How do I find the row or column which contains the array-wide maximum value in a 2d numpy array?
5 Answers
You can use np.argmax along with np.unravel_index as in
x = np.random.random((5,5))
print np.unravel_index(np.argmax(x), x.shape)
2 Comments
np.argmax(np.max(x, axis=1)) is not comparable with this way in terms of performance; It is the fastest.If you only need one or the other:
np.argmax(np.max(x, axis=1))
for the column, and
np.argmax(np.max(x, axis=0))
for the row.
3 Comments
argmax doesn't return the array-wide maximum index, it only computes it across the axis. np.argmax(np.max(x, axis=1)) computes the the maximums for each row, across the columns. Not array wide.You can use np.where(x == np.max(x)).
For example:
>>> x = np.array([[1,2,3],[2,3,4],[1,3,1]])
>>> x
array([[1, 2, 3],
[2, 3, 4],
[1, 3, 1]])
>>> np.where(x == np.max(x))
(array([1]), array([2]))
The first value is the row number, the second number is the column number.
1 Comment
np.argmax just returns the index of the (first) largest element in the flattened array. So if you know the shape of your array (which you do), you can easily find the row / column indices:
A = np.array([5, 6, 1], [2, 0, 8], [4, 9, 3])
am = A.argmax()
c_idx = am % A.shape[1]
r_idx = am // A.shape[1]
Comments
You can use np.argmax() directly.
The example is copied from the official documentation.

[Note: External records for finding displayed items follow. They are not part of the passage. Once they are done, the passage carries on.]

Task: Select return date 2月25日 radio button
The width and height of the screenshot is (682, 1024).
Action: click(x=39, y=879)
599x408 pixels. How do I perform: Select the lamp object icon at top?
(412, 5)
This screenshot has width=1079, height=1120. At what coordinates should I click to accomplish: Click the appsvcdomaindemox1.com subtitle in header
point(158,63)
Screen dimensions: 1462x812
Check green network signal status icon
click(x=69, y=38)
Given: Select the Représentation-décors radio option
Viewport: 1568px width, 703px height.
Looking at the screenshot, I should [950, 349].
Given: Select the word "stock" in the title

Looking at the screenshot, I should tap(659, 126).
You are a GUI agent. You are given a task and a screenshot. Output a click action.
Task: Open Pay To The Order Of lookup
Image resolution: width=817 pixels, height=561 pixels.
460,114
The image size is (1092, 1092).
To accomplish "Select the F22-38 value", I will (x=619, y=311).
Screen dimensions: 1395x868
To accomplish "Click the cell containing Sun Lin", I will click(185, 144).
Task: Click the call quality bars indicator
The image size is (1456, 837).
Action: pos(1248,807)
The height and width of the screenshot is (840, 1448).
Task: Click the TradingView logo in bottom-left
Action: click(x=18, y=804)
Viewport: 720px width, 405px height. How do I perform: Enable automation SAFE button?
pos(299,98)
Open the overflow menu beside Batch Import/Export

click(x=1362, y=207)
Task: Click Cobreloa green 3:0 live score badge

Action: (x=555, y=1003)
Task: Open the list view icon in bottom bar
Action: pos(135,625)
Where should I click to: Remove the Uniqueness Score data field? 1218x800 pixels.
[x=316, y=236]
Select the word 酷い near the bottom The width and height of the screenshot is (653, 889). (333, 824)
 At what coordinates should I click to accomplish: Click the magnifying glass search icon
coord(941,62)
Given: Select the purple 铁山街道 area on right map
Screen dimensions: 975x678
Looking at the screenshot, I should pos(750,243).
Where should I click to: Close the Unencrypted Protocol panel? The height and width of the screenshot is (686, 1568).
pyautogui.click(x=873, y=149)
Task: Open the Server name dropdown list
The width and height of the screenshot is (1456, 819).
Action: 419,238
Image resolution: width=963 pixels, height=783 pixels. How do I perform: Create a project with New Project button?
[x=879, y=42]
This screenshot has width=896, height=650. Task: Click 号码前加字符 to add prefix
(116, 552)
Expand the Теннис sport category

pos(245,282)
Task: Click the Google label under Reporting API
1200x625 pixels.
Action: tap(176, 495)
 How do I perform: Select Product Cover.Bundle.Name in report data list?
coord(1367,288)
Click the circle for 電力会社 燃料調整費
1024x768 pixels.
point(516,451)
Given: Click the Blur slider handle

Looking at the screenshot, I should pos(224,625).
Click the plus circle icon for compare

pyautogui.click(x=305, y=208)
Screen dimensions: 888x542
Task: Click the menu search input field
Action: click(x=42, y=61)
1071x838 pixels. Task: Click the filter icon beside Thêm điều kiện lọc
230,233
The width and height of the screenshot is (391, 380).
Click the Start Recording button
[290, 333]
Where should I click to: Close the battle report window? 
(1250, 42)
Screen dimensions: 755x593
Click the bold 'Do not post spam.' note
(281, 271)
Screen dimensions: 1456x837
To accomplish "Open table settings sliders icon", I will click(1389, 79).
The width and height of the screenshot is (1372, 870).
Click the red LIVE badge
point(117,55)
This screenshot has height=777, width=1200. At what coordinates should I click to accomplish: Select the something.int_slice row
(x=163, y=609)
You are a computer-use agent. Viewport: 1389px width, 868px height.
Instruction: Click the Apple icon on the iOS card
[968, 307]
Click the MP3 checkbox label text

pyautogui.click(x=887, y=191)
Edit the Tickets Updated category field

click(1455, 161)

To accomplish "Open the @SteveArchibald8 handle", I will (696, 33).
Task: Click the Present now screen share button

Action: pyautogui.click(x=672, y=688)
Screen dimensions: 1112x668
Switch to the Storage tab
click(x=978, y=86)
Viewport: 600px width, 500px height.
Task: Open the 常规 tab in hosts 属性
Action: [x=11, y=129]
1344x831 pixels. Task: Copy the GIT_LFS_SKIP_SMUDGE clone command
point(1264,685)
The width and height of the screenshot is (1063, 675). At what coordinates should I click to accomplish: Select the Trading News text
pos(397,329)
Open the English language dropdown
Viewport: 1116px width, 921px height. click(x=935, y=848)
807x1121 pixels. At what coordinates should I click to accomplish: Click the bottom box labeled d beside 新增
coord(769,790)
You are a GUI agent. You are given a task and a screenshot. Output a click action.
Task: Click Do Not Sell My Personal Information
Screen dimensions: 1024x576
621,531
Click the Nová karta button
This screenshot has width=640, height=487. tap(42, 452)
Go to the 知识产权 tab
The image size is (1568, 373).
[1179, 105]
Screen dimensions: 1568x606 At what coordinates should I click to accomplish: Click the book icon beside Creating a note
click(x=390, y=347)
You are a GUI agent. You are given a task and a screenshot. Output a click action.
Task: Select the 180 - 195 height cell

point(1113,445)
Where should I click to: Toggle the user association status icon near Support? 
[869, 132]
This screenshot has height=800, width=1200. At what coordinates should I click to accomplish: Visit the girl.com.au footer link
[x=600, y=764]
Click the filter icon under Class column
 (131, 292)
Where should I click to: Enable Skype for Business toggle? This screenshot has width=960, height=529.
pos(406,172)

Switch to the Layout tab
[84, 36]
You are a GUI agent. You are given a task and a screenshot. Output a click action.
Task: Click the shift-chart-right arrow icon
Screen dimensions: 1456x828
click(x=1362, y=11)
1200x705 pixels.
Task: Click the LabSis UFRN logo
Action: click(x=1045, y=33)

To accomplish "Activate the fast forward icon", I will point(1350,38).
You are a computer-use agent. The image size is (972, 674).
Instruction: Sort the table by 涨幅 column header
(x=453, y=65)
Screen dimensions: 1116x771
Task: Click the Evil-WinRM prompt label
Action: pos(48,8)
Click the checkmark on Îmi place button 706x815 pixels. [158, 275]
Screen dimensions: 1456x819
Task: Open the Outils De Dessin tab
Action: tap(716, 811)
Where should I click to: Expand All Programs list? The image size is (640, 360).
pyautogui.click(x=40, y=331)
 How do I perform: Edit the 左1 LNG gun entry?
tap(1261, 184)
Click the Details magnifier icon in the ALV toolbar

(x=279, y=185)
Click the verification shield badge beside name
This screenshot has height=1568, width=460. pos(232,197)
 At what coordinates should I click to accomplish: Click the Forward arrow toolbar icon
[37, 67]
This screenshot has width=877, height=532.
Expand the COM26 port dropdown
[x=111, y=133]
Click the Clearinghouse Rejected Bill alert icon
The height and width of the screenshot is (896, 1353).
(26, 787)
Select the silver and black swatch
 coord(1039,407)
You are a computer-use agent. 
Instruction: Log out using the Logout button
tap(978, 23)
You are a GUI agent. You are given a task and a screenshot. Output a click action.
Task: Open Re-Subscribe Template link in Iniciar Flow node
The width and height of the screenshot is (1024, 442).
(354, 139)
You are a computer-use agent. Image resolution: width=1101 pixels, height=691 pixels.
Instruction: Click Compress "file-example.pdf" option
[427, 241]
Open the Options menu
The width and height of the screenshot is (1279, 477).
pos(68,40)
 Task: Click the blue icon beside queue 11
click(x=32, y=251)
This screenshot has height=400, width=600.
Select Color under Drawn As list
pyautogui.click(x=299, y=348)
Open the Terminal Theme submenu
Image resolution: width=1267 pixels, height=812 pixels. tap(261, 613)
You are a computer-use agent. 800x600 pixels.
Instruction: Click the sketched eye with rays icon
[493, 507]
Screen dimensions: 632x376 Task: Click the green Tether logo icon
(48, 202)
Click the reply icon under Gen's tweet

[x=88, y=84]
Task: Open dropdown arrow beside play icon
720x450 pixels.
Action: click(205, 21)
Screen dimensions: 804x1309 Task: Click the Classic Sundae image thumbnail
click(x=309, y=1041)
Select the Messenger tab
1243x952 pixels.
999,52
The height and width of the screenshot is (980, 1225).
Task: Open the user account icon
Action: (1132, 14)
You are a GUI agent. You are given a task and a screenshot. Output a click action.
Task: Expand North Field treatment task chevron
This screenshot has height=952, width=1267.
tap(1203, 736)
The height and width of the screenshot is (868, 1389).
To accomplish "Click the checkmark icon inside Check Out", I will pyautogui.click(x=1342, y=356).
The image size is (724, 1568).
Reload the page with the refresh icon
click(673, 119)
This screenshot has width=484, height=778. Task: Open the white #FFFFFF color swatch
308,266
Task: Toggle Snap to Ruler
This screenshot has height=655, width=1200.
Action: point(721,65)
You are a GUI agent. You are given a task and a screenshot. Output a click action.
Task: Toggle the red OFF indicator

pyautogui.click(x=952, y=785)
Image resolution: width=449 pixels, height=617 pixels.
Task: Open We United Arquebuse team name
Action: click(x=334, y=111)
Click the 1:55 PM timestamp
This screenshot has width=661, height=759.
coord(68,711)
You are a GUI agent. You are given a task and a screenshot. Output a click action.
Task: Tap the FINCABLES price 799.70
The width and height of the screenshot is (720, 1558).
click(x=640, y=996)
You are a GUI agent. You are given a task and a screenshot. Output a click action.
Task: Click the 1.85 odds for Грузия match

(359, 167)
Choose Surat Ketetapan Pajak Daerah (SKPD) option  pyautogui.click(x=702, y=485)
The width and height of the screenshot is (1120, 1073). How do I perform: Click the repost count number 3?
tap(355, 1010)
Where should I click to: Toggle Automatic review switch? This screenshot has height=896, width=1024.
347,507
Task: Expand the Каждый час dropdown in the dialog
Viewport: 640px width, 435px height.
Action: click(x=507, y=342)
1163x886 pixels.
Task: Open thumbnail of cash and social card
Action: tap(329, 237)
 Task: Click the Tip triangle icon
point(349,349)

>>> a = np.arange(6).reshape(2,3) + 10
>>> a
array([[10, 11, 12],
[13, 14, 15]])
>>> np.argmax(a)
5
>>> np.argmax(a, axis=0)
array([1, 1, 1])
>>> np.argmax(a, axis=1)
array([2, 2])
axis = 0 is to find the max in each column while axis = 1 is to find the max in each row. The returns is the column/row indices.